Cold-start an A100, swap weights, kill it
Spoiler: Fly.io shipped GPU-attached volumes for Fly Machines and the inference crowd lost it. You can now mount a persistent NVMe volume to an A100 machine, hot-swap weights, and pay per second. Do not @ me — this is genuinely good.
The Setup
Fly Machines are firecracker VMs that boot in milliseconds. Pair them with a GPU and a persistent volume and you've got the cheapest serverless inference rig I've seen in 2026. I ran it from my M4 Mac with the fly CLI and a tiny Astro 5 dashboard on top.
fly volumes create model_weights --region ord --size 100 --gpu
fly machine run \
--vm-gpu-kind a100-40gb \
--vm-memory 32gb \
--volume model_weights:/weights \
--env MODEL_PATH=/weights/llama-3-70b-q4 \
ghcr.io/aidxn/llm-server:latestThe Money Pattern
Here's the flex — you can preload weights once, then boot a machine cold in seconds without re-downloading 40GB. Killed machines retain the volume. That makes per-tenant inference for multi-tenant SaaS economically reasonable for the first time.

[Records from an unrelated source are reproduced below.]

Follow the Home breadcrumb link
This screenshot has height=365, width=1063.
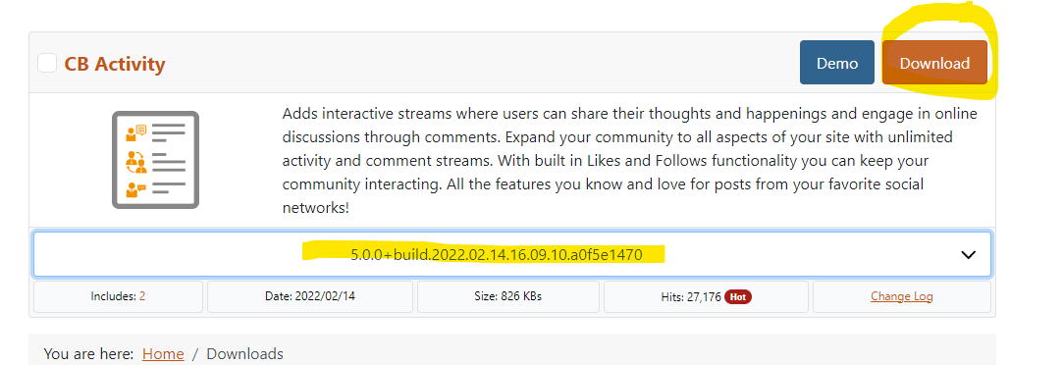click(x=163, y=353)
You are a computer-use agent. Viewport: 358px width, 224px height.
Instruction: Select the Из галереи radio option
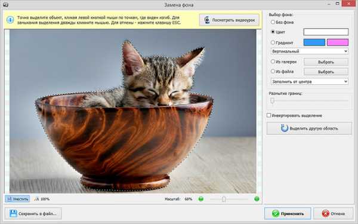(x=273, y=62)
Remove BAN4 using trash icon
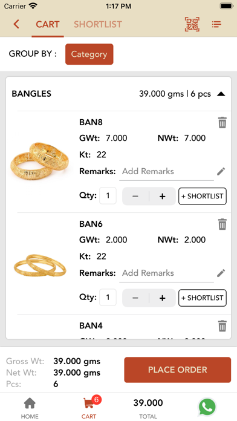The width and height of the screenshot is (237, 421). point(222,326)
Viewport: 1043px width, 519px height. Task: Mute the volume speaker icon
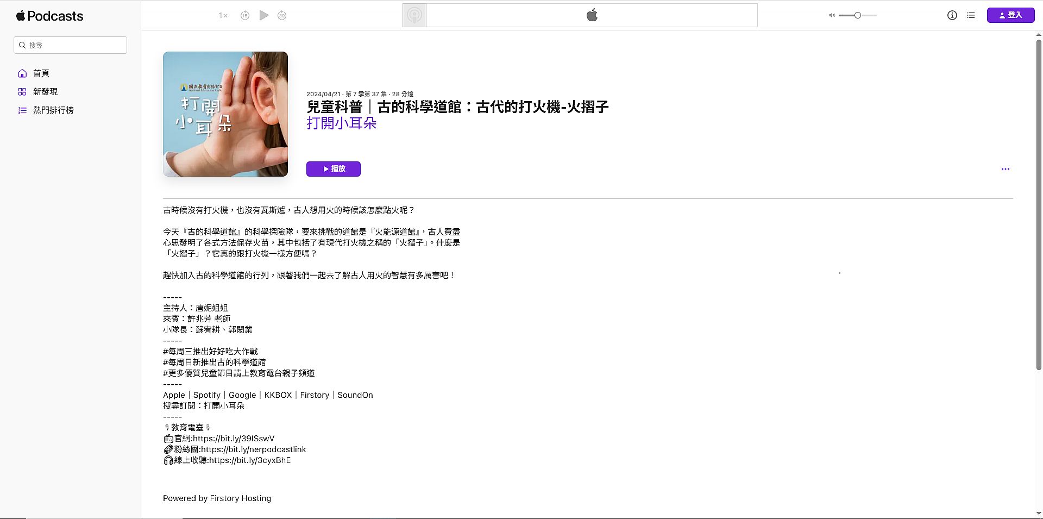(x=832, y=15)
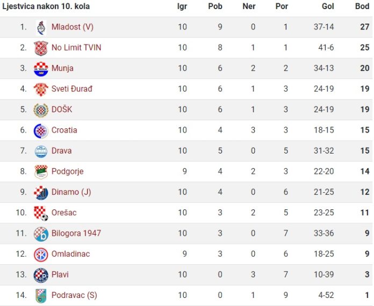Click the Munja club logo
The width and height of the screenshot is (374, 306).
(41, 69)
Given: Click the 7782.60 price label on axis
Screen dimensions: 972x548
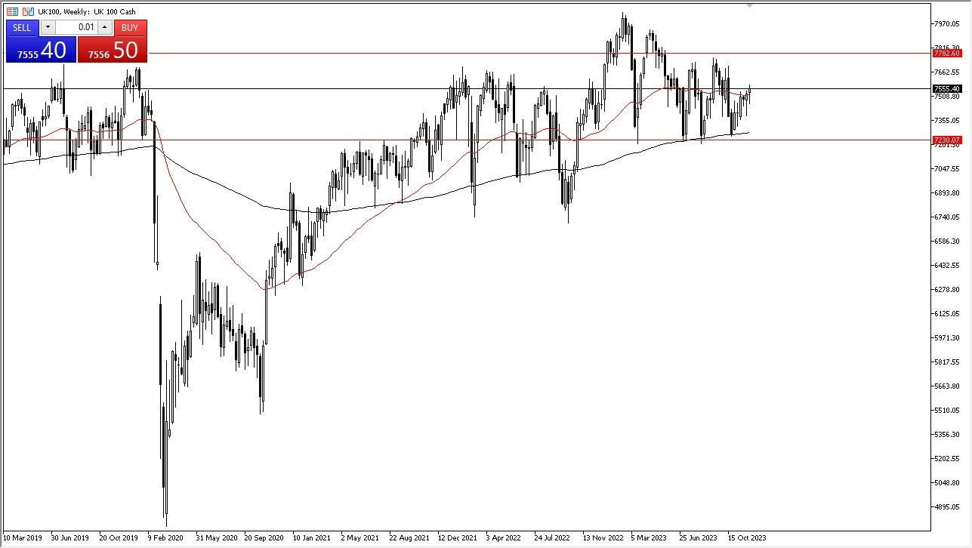Looking at the screenshot, I should (946, 54).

// API route — Astro 5, served from Netlify
import { createMachine } from "@fly/machines";
export const POST = async ({ request }) => {
const { tenantId, prompt } = await request.json();
const m = await createMachine({
image: "ghcr.io/aidxn/llm-server",
gpu: "a100-40gb",
volume: `weights_${tenantId}`,
autoStop: true,
idleTimeoutSec: 30,
});
return Response.json(await m.invoke({ prompt }));
};The Catch
It's still expensive. A100 minutes add up fast and the scaling limits are real — you can't horizontally fan out an L40S like you can a CPU machine. Volume snapshots between regions are flaky. And if your traffic is steady, you'll save money on a dedicated runpod box instead.
The Verdict
For spiky, per-tenant inference workloads, Fly.io GPU volumes are the new default. Pair with Supabase auth, an Astro 5 dashboard, and per-second billing and you've got a real serverless GPU story. Just don't run it 24/7 unless you like surprise invoices.